Le PNUD a souligné le haut degré d’inégalité dans tous les domaines au Honduras, classant le pays au 3ème rang en Amérique latine dans ce domaine, derrière Haïti et la Colombie. La concentration de la terre est extrême, avec 4,8 % des exploitations (ayant une superficie de plus de 50 hectares) occupant 61,5 % des terres arables.

Un accord de confirmation (« Standby Arrangement » de 113,2 MUSD) et une facilité de crédit de confirmation (« Standby Credit Facility » de 75,4 MUSD) entre le FMI et les autorités honduriennes ont été conclus en décembre 2014 avec l’objectif d’assurer la soutenabilité des finances publiques et de la position externe du pays. Pour obtenir ce résultat, diverses mesures ont été mises en œuvre, dont l’augmentation des recettes de l’Etat de 17 % à 18.8 % du PIB entre 2013 et 2014. La restructuration, encore en cours, de la direction du recouvrement fiscal (DEI) ainsi qu’une réforme de la fiscalité y ont contribué pour l’essentiel.

Politique extérieure

Historiquement, le Honduras entretient des relations étroites et privilégiées avec les Etats-Unis, qui n’ont pas rappelé leur ambassadeur après le coup d’Etat du 28 juin 2009. Ils sont le premier partenaire commercial du Honduras (accord régional de libre-échange CAFTA-DR signé le 1er avril 2006), et les transferts financiers des migrants installés aux USA (12 % des Honduriens, soit plus d’un million de personnes, vivent aux Etats-Unis) représentent 16,8 % du PIB. Le Honduras a de bonnes relations avec le Mexique, celui-ci étant devenu, en flux, le premier investisseur étranger dans le pays en 2012 (192 MUSD), devant les Etats-Unis (173 MUSD).

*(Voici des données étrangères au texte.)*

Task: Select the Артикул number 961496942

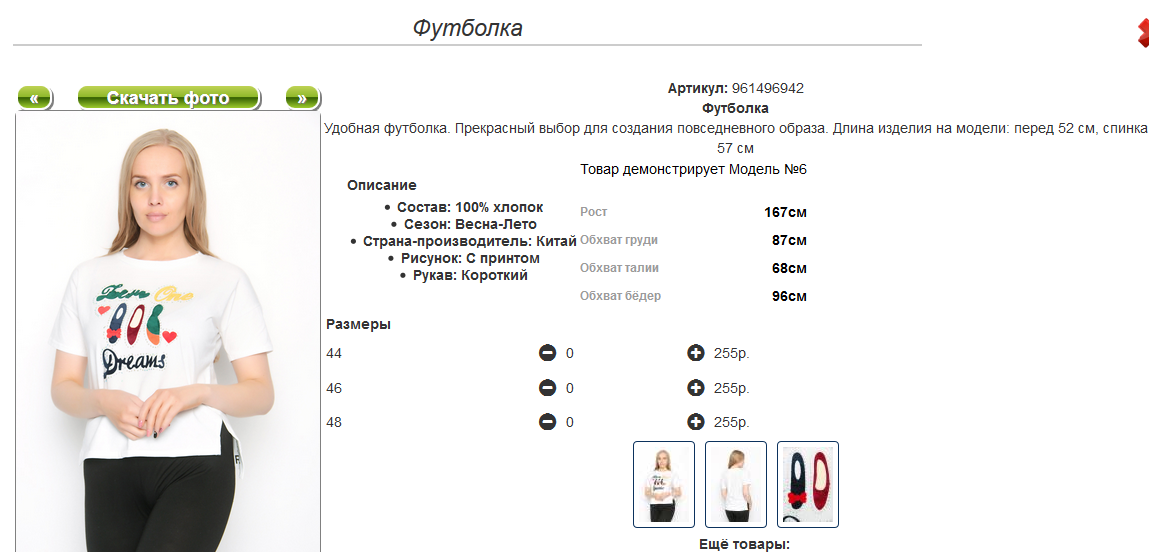Action: (767, 89)
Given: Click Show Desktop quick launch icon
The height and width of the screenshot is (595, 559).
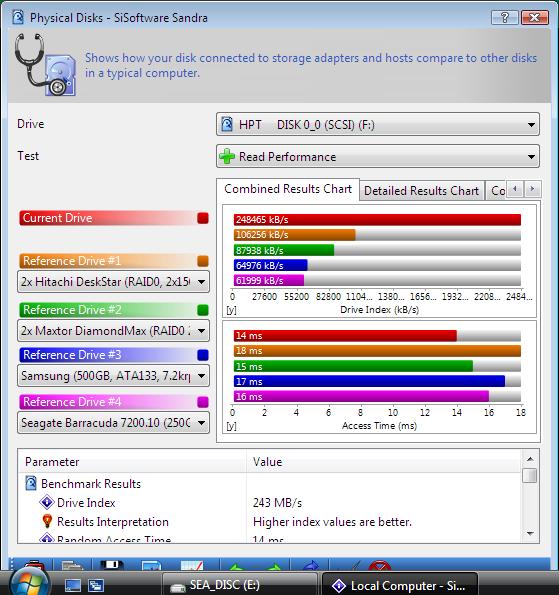Looking at the screenshot, I should click(72, 585).
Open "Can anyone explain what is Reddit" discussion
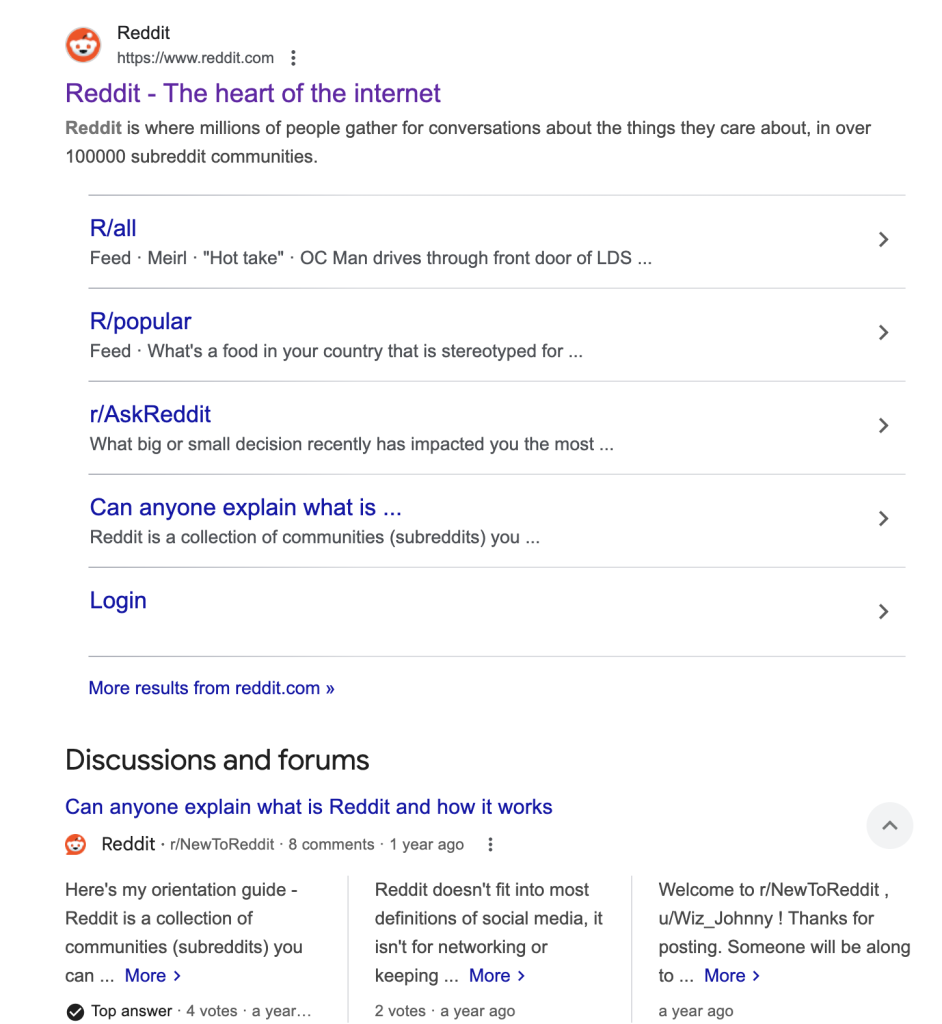Image resolution: width=942 pixels, height=1024 pixels. (308, 807)
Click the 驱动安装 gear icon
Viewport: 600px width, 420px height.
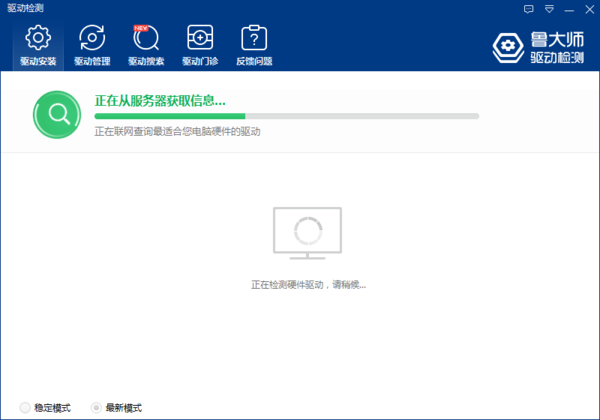click(38, 39)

Le Honduras avait adhéré le 28 août 2008 à l’Alliance bolivarienne pour les Amériques (ALBA), organisation dont il est sorti rapidement après l’éviction du président Zelaya. Néanmoins, on note un certain rapprochement avec le Vénézuéla ces derniers mois.
Le pays a normalisé ses relations avec l’ensemble de la région latino-américaine, mais le différend autour du Golfe de Fonseca (océan Pacifique) revient régulièrement à la une des journaux. Le Honduras a sollicité le 8 novembre 2012 l’aide de l’ONU afin d’établir un régime de co-souveraineté dans ce Golfe, avec le Salvador et le Nicaragua. En effet, malgré une décision de la Cour internationale de justice (CIJ) en 1992, le Salvador continue de revendiquer la souveraineté sur l’île de Conejo, actuellement sous autorité hondurienne.

Le Honduras, qui entretient des relations diplomatiques avec Taïwan, a procédé dernièrement à un rapprochement avec la Chine, notamment sur le plan commercial, tout en annonçant un possible établissement des relations diplomatiques avec ce pays.

L’Union européenne et ses Etats-membres sont le principal pourvoyeur d’aide au Honduras : l’aide communautaire pour 2014-2020 s’élève à 235 M€ (223 M€ pour la période 2007-2013). Avec les autres pays du Système d’intégration centraméricain (SICA), le Honduras a signé et ratifié l’accord d’association Union européenne-Amérique centrale (14 janvier 2013), destiné à dynamiser les liens économiques et commerciaux entre nos deux régions. Son volet commercial, qui est déjà appliqué depuis le 1er août 2013, a permis une forte diminution de droits de douane.